Oil production will fall sharply - Energy Watch

22 October 2007 15:19  [Source: ICIS news]

LONDON (ICIS news)--World oil production peaked in 2006 and will start to decline at a rate of several percent a year, energy scientists warned on Monday, adding further fuel to the "peak oil" debate.

Energy Watch Group, based in Munich, Germany, said that the projected supply gap could not be closed by contributions from other fossil, nuclear or alternative energy sources.

The group’s latest research looks at and makes projections from oil production data, as opposed to the potential of oil reserves. It suggests that declining fossil fuel supplies will trigger structural change in the global economic system.

“By 2020, and even more by 2030, global oil supply will be dramatically lower,” it said.

The Energy Watch Group admits that its analysis flies in the face of projections of oil reserves and supply made by the Paris-based International Energy Agency (IEA).

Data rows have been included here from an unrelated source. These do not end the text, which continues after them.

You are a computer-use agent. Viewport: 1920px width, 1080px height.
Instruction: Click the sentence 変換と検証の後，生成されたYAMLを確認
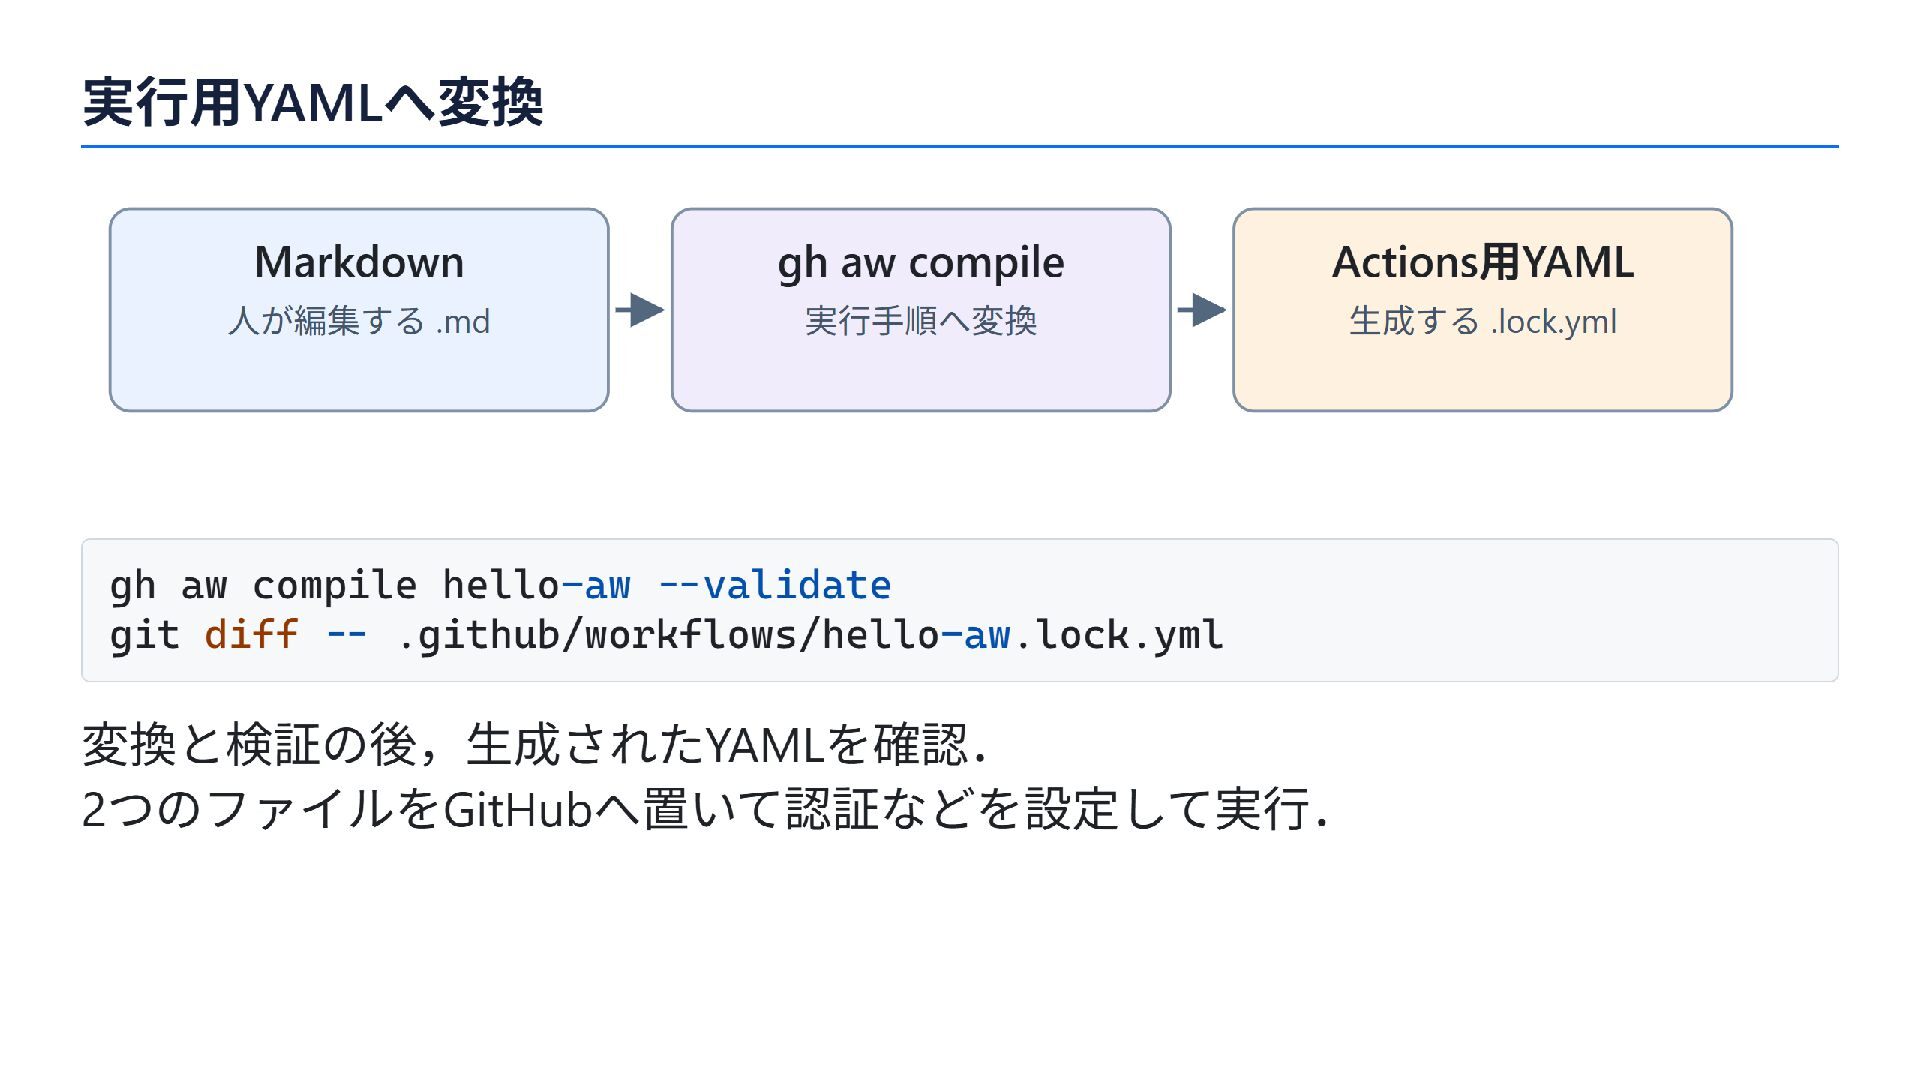coord(535,745)
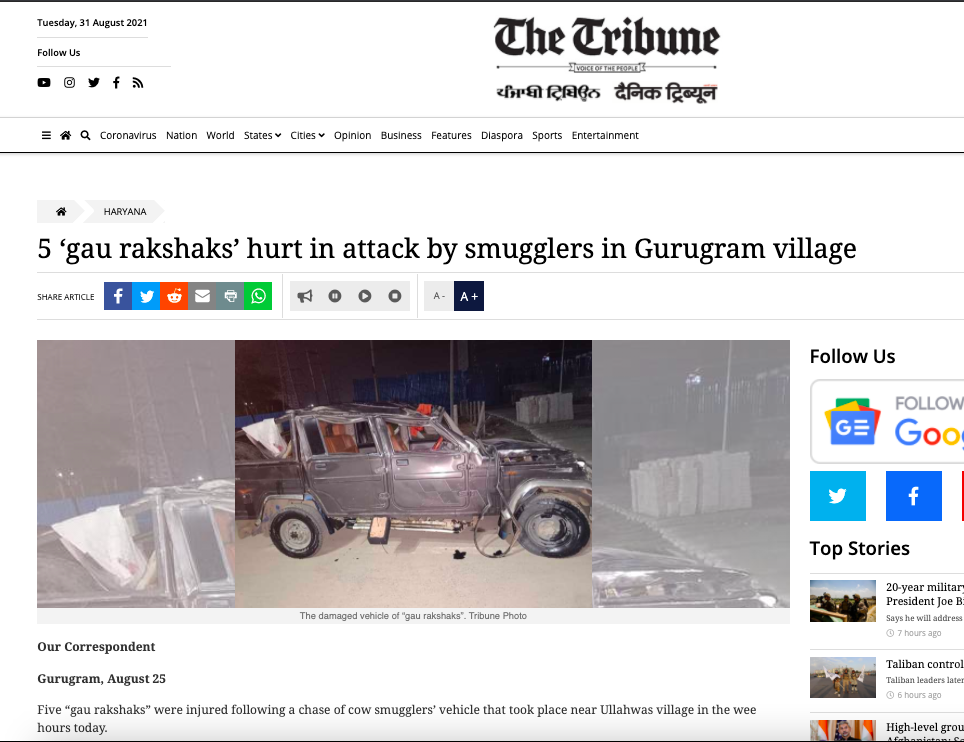Open the YouTube icon under Follow Us
This screenshot has width=964, height=742.
44,82
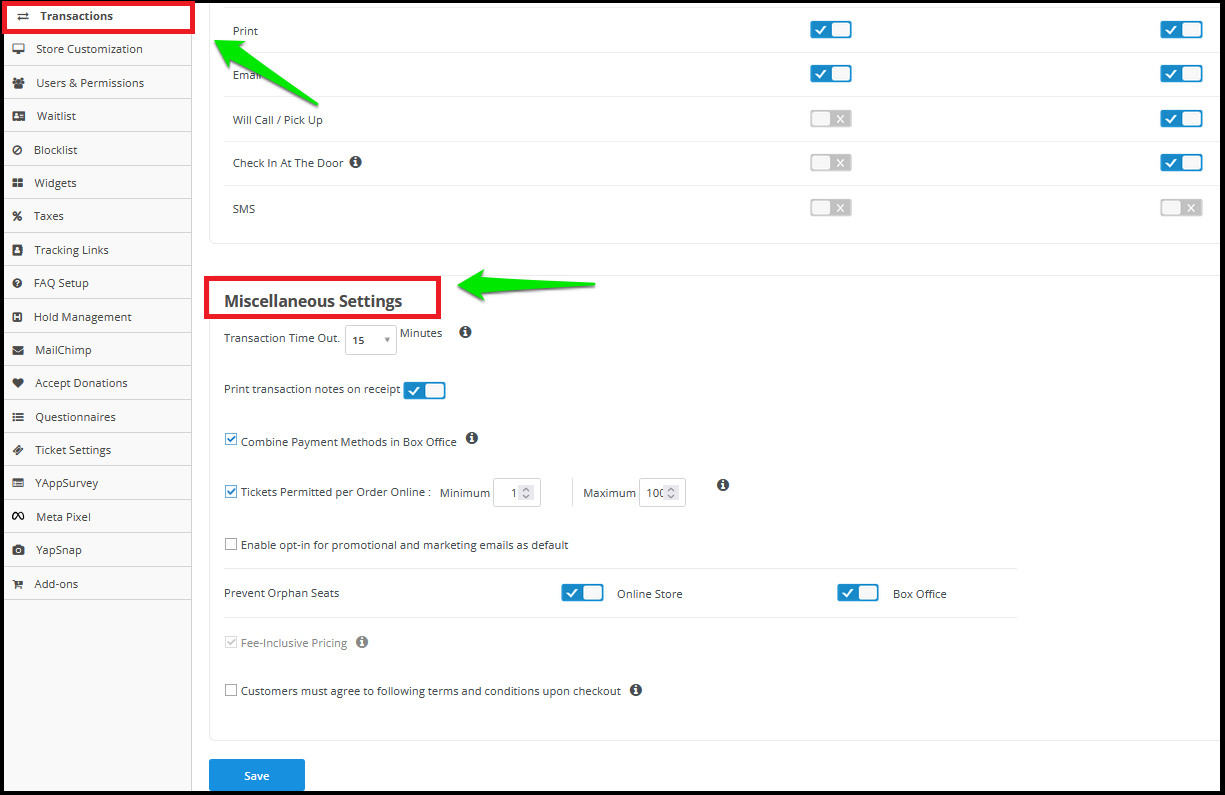Open the Transaction Time Out minutes dropdown
The image size is (1225, 795).
tap(371, 340)
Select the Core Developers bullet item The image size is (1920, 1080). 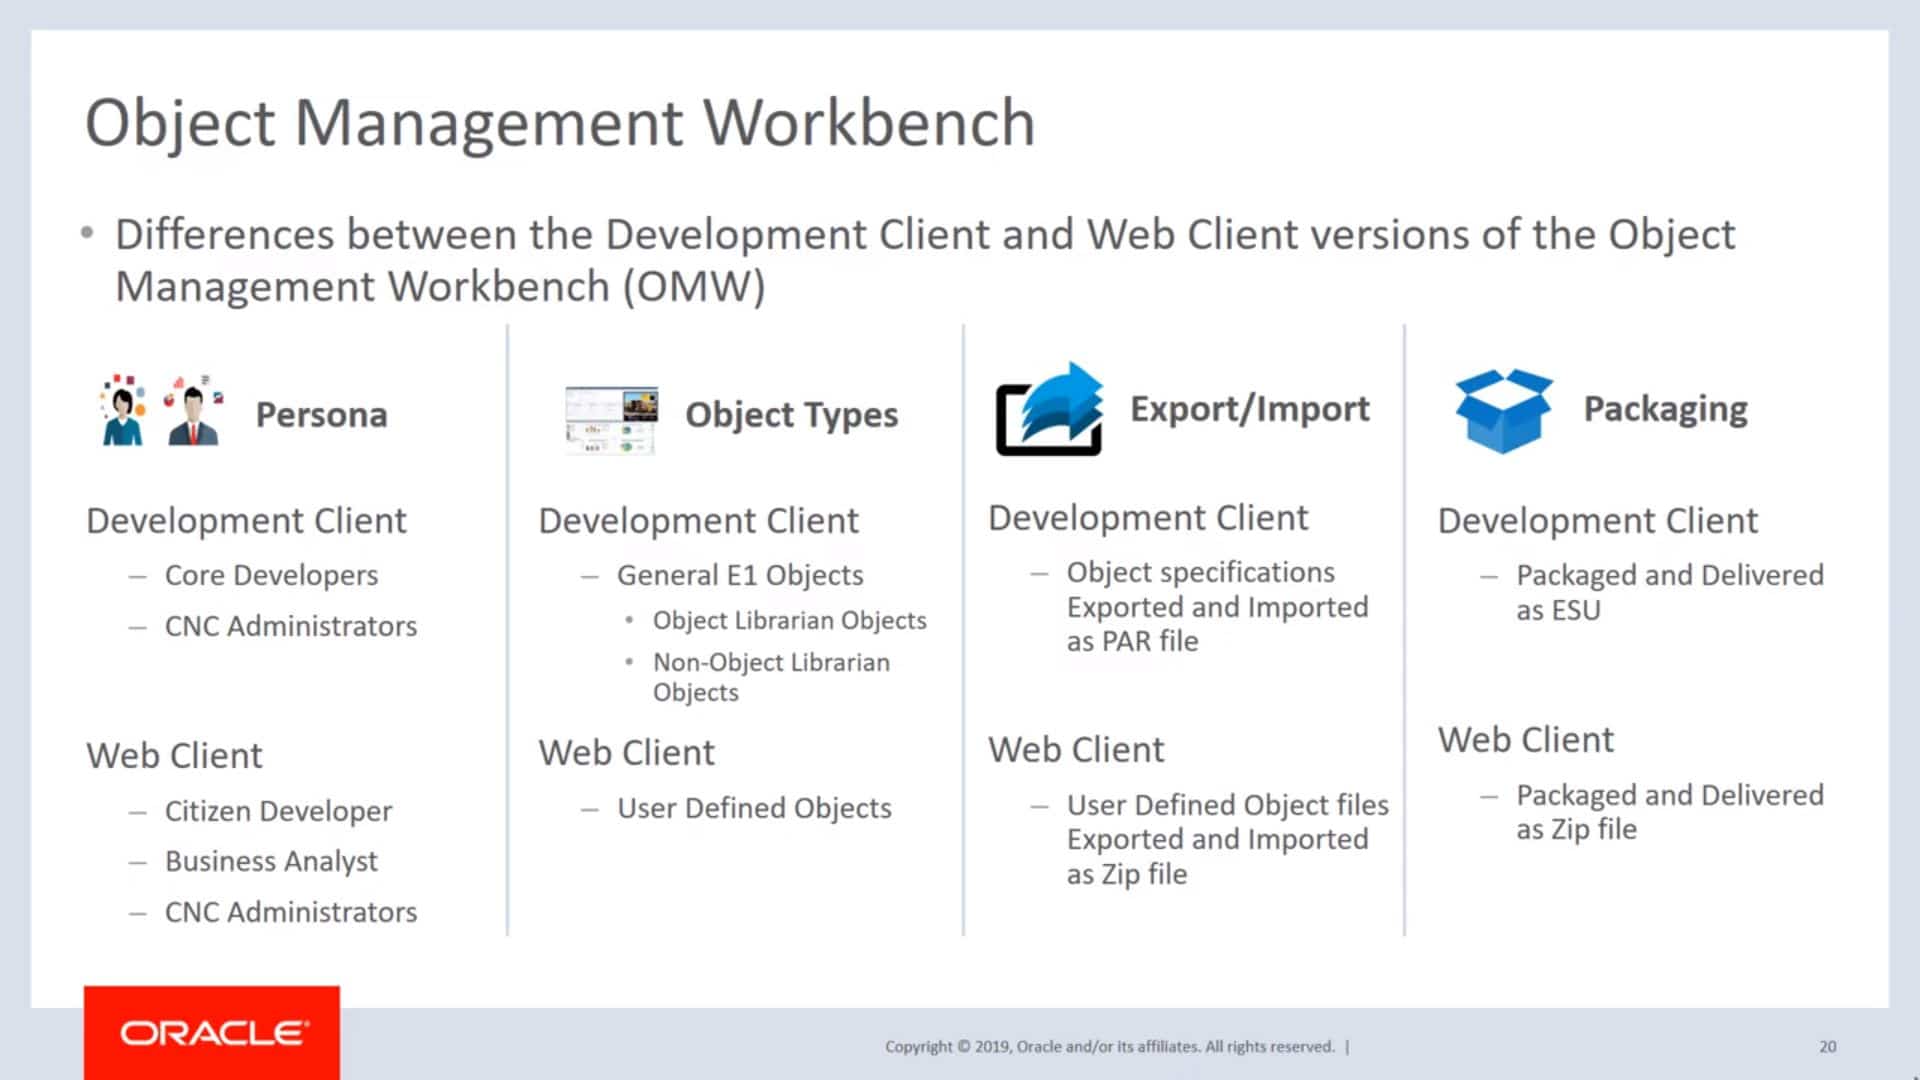(x=271, y=575)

“The message by the IEA, namely that business as usual will also be possible in future, sends a false signal to politicians, industry and consumers - not to forget the media,” Energy Watch says.

"The most alarming finding is the steep decline of the oil supply after peak," Jorg Schindler from the group warns.

The Energy Watch study estimates global oil reserves at 854 giga barrels (gbbl) compared with the oil industry estimate of 1.244 gbbl.

"My experience of debating the peak oil issue with the oil industry, and trying to alert Whitehall to it, is that there is a culture of institutionalised denial in government and the energy industry," Energy Watch attributes Jeremy Leggett, Solarcentury CEO and former member of the UK government’s Renewables Advisory Board, as saying.

“As the evidence of an early peak in production unfolds, this becomes increasingly impossible to understand," according to Leggett.